« Selon un sondage récent, les Niçois sont favorables à la vidéoprotection à 91% ». Christian Estrosi justifie ainsi le déploiement massif de vidéosurveillance dans la ville de Nice. « Nous avons décidé en 2009 de passer de 250 caméras d’ancienne génération à 624 appareils pilotés par un centre ultra moderne ».
Le CSU, situé place du Général de Gaulle, a été inauguré en grande pompe le 8 mars dernier. En maître des lieux, Christian Estrosi a fait le tour du propriétaire avec les journalistes. « Il y a 14 écrans de 52 pouces », a-t-il expliqué devant un mur d’images. Ces écrans permettent de visualiser une partie des flux vidéo des 250 caméras opérationnelles pour le moment.

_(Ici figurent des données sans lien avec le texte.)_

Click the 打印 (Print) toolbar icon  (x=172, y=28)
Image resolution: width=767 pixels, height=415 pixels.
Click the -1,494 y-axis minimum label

Le reste des appareils fonctionnera d’ici la fin de l’année. Un logiciel de "vidéosurveillance intelligente", conçu par l’entreprise de Sophia-Antipolis Keeneo, traite pour sa part les images qui ne sont pas visualisées en temps direct, et alertent les agents en cas de comportement suspect.

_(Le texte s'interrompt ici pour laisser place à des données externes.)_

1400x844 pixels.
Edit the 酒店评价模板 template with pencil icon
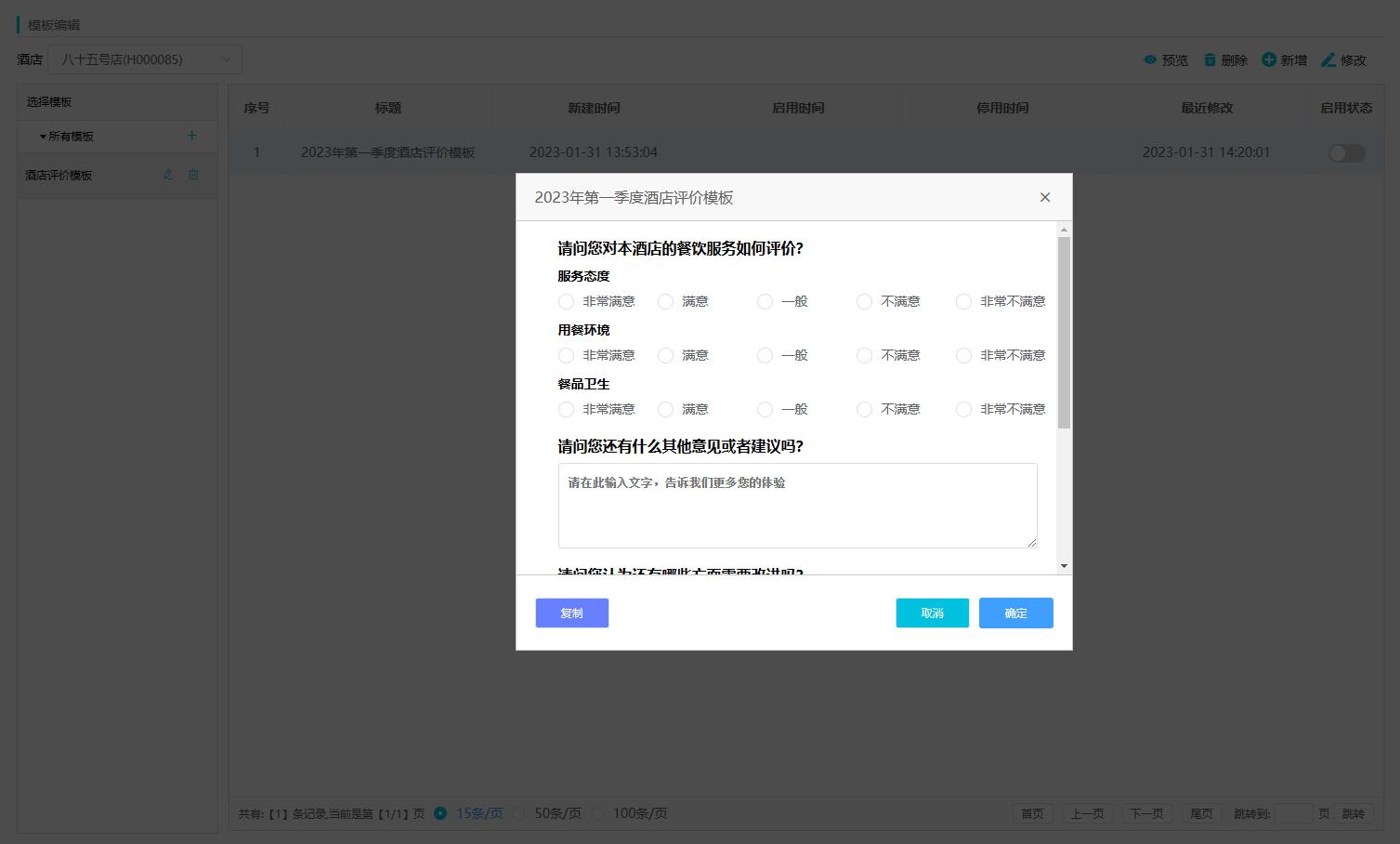[x=168, y=175]
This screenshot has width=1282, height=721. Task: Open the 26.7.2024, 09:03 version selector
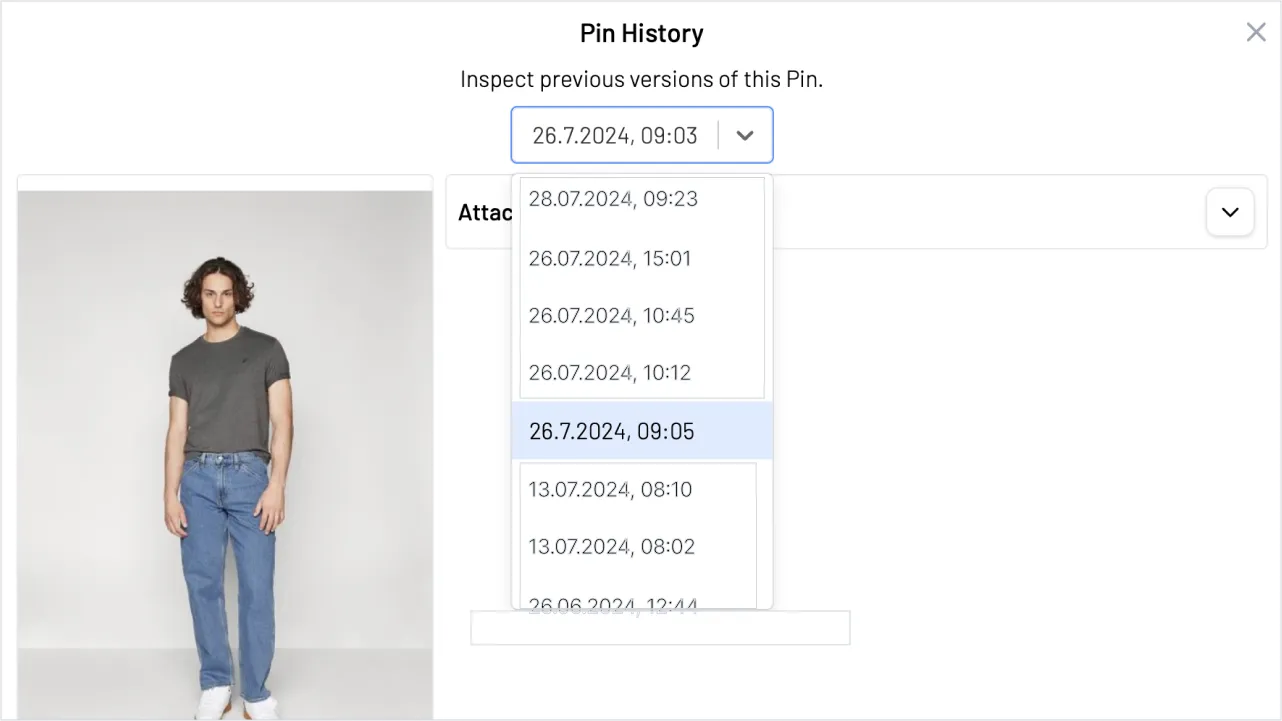pyautogui.click(x=642, y=135)
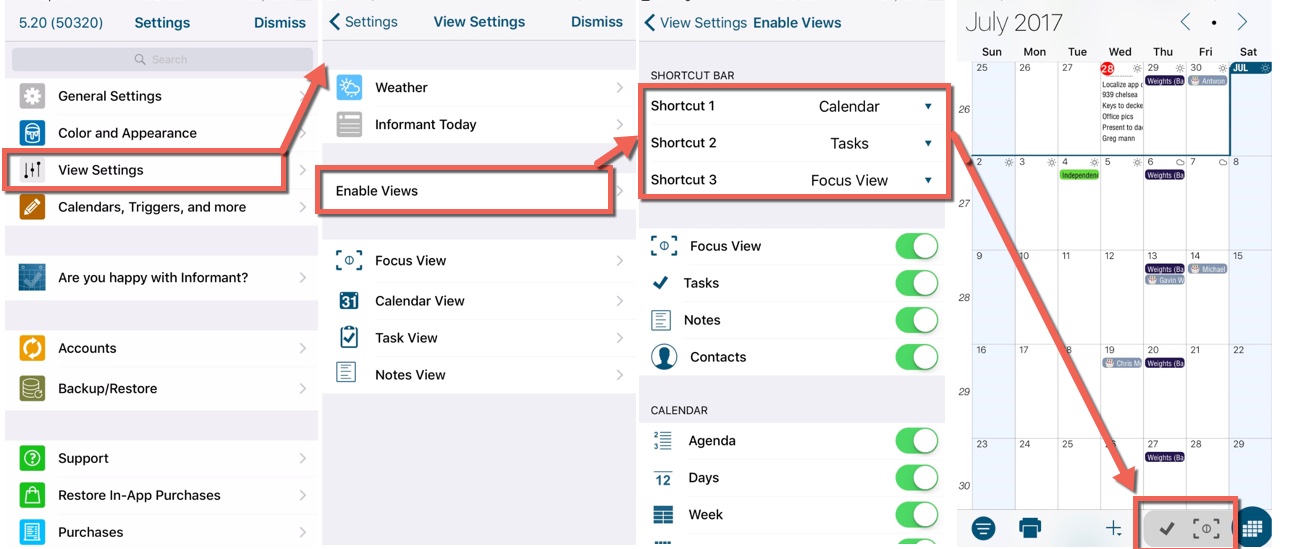Image resolution: width=1295 pixels, height=549 pixels.
Task: Tap the plus icon to add event
Action: pyautogui.click(x=1113, y=528)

Une cinquantaine de téléopérateurs, dont dix travailleurs handicapés, se relaient 24h/24 au CSU. « Nous pouvons également géolocaliser l’ensemble des patrouilles de police municipale en temps réel, qu’ils soient en voiture, en VTT ou à pied », a indiqué l’élu.

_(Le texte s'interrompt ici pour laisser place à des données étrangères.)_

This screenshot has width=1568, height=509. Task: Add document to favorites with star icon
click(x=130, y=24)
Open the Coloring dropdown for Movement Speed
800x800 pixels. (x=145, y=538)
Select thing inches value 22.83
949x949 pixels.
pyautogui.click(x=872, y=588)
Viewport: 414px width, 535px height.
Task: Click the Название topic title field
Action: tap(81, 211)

Sur les 624 caméras qui seront en service fin 2010, 520 sont disposées sur la voie publique, 32 se trouvent aux abords des collèges de la commune, 30 dans les cimetières et 42 sur les quais des bus et tramway. Pour la ville de Nice, le coût de l’opération s’élève à 6,4 millions d’euros. « Mais nous avions provisionné 15 millions d’euros au total pour cette opération », souligne Christian Estrosi.
La communauté urbaine de Nice a contribué à hauteur de 1,2 millions d’euros, et le Conseil général des Alpes-Maritimes pour 1,1 million. Nice a obtenu 300 000 euros de la part du fonds interministériel de la prévention de la délinquance en 2009 et a sollicité une aide de 1,7 millions d’euros en 2010.